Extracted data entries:
++++++++++++++++++++
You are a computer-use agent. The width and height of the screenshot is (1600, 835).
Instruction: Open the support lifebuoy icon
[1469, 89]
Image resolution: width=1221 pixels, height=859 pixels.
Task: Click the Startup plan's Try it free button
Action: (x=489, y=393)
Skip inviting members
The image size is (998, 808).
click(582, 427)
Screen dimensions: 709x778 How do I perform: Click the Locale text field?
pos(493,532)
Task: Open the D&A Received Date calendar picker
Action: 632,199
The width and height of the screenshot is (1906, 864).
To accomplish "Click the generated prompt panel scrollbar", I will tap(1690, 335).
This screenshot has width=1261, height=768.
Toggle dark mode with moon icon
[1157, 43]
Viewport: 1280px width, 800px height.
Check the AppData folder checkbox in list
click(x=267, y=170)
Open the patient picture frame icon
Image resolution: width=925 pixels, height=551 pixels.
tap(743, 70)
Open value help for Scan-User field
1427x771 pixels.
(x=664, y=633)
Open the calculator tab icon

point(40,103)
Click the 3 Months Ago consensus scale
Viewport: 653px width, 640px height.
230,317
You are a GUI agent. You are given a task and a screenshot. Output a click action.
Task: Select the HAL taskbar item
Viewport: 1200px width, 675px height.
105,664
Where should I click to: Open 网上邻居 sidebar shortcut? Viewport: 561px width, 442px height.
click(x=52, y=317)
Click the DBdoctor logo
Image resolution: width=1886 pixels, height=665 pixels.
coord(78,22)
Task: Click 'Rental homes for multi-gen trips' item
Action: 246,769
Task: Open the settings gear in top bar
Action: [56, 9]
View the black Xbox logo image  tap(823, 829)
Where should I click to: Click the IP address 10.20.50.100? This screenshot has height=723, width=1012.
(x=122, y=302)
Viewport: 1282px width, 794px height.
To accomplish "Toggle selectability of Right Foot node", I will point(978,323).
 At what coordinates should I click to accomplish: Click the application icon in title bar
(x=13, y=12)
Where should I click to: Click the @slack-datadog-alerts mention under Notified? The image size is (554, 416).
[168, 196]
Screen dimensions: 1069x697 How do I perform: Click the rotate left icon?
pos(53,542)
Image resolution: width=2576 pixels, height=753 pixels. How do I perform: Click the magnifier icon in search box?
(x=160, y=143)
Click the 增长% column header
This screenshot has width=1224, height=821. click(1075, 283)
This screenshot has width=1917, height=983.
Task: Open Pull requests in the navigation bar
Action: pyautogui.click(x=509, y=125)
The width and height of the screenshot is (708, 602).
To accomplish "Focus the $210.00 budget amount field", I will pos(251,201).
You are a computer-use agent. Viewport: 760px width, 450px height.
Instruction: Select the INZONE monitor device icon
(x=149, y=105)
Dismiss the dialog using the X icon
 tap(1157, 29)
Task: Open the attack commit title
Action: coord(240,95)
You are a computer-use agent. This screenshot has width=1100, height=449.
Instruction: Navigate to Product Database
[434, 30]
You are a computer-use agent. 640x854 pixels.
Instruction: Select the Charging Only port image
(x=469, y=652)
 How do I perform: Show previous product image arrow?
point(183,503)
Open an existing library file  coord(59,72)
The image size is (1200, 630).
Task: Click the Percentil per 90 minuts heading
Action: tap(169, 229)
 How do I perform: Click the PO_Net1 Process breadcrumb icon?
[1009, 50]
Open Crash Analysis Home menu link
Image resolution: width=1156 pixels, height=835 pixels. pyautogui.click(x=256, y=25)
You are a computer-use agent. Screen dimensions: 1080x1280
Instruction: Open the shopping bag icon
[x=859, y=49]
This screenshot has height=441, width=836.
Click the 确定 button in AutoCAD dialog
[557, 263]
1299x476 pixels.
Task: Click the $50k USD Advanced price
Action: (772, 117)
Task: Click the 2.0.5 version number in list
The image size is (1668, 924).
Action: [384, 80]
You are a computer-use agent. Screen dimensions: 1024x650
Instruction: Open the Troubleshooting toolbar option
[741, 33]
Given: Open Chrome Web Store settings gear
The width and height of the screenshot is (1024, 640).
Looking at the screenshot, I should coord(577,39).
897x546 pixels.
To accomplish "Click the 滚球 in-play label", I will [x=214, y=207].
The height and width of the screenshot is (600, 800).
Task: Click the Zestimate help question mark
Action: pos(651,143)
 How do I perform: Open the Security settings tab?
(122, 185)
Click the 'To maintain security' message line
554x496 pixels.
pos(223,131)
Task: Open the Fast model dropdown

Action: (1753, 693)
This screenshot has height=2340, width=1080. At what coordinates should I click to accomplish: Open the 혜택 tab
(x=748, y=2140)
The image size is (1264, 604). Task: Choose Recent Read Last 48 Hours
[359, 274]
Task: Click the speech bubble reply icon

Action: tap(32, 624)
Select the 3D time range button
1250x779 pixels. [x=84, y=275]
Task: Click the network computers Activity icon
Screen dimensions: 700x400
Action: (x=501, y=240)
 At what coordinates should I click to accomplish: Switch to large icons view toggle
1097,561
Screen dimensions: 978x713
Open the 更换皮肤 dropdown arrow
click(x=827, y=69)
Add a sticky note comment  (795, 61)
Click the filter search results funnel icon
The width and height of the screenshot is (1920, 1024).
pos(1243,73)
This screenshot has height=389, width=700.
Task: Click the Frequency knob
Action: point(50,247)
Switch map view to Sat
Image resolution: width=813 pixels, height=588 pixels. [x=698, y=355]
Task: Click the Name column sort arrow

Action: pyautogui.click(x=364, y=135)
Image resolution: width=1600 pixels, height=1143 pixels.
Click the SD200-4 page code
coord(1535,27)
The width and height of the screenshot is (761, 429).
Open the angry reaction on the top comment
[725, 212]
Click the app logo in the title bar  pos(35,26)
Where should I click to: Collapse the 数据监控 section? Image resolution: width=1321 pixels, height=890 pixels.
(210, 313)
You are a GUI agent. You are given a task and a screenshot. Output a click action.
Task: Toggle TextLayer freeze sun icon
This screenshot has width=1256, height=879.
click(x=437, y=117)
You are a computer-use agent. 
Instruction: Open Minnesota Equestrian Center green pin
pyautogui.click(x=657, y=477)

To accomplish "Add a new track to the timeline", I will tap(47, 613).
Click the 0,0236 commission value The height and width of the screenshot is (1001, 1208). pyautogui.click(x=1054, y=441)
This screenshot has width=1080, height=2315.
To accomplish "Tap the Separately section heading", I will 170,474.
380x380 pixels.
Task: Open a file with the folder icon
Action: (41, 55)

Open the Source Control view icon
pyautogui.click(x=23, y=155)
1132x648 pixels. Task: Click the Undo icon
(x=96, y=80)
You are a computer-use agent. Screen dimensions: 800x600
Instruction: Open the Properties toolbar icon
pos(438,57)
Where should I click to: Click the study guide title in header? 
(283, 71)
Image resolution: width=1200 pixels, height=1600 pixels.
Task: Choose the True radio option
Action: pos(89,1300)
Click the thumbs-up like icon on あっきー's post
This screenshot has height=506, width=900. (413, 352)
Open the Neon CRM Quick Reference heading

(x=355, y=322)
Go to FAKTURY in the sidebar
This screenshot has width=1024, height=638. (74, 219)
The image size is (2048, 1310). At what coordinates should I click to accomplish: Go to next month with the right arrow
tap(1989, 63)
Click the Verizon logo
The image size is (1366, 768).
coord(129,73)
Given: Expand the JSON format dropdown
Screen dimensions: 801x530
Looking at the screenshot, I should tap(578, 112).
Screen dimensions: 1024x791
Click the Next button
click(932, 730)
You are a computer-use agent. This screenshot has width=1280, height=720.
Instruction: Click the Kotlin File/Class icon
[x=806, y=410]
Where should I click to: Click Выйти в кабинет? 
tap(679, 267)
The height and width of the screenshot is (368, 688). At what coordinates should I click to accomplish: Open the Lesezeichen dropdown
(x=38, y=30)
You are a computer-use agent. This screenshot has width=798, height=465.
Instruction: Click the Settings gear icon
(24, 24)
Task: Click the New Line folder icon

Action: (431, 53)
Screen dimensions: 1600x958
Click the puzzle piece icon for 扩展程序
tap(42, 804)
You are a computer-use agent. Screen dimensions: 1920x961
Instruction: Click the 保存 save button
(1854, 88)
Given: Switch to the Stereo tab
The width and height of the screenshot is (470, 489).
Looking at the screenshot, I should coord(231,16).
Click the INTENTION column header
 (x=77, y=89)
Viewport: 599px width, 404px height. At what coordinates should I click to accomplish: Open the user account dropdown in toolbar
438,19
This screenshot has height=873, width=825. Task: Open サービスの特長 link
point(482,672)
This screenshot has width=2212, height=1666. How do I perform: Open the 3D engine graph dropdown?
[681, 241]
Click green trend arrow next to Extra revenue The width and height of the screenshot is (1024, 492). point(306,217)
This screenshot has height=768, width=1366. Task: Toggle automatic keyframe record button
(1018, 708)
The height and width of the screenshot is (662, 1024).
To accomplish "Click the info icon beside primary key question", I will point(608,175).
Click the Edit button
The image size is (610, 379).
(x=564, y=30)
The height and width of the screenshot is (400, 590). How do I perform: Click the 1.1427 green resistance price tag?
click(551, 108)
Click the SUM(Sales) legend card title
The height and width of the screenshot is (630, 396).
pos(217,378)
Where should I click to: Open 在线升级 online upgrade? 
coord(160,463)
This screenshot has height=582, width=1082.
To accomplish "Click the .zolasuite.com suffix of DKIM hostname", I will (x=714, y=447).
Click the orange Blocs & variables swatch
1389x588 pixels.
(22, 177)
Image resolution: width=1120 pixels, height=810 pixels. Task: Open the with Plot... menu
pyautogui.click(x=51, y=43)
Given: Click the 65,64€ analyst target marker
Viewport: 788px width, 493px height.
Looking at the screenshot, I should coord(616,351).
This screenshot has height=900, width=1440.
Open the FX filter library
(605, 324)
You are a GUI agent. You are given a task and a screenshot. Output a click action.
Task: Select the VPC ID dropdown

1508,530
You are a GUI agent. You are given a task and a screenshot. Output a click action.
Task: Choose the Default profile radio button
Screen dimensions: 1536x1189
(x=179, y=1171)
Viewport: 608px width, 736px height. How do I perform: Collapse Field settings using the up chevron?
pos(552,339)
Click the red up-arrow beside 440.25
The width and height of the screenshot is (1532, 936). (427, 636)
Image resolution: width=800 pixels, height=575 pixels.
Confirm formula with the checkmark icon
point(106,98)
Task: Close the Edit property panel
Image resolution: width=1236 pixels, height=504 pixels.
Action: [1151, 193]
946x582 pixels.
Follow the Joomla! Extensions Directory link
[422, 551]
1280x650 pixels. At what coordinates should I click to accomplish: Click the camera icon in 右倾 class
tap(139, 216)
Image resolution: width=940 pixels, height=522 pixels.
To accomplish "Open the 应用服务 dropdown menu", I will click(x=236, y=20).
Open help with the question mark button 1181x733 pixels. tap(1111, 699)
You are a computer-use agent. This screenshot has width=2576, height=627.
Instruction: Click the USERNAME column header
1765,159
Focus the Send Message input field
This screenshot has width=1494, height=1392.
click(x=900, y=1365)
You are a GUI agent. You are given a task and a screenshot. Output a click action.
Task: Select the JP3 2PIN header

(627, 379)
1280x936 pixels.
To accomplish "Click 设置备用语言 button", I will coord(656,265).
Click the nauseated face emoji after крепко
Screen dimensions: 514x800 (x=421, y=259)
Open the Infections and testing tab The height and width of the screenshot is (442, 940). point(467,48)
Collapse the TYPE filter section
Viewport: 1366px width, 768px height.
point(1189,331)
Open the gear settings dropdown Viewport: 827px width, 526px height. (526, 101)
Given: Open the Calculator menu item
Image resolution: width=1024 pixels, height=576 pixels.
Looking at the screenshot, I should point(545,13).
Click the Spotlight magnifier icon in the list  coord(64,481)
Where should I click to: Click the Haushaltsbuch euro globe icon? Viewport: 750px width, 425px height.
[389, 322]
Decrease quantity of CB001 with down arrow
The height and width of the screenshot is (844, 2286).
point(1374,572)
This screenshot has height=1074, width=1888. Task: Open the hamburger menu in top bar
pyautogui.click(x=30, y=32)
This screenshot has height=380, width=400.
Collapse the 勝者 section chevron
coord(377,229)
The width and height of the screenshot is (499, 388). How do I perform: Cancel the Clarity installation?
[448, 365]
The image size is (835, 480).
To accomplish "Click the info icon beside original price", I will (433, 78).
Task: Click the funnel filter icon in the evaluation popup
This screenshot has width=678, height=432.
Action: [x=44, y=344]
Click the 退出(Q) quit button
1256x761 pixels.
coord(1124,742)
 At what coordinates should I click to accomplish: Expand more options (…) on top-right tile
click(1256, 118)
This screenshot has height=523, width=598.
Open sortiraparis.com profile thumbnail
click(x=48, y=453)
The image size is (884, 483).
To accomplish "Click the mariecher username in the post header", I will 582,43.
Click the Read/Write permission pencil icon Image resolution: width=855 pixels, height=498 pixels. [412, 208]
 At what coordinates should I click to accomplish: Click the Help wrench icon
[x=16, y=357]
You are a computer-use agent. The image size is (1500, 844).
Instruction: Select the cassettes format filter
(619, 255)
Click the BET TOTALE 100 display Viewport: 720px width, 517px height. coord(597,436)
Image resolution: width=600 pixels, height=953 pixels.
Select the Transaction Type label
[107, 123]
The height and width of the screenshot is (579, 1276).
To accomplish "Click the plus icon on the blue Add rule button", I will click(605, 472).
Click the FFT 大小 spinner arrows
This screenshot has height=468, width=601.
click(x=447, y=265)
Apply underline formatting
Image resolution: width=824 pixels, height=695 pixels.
++++++++++++++++++++
WORK ITEM
Whenever the word "value" shows up in a line of the entries above, copy that line.

EXERCISE RESPONSE
Open value help for Scan-User field
Click the 0,0236 commission value The height and width of the screenshot is (1001, 1208). pyautogui.click(x=1054, y=441)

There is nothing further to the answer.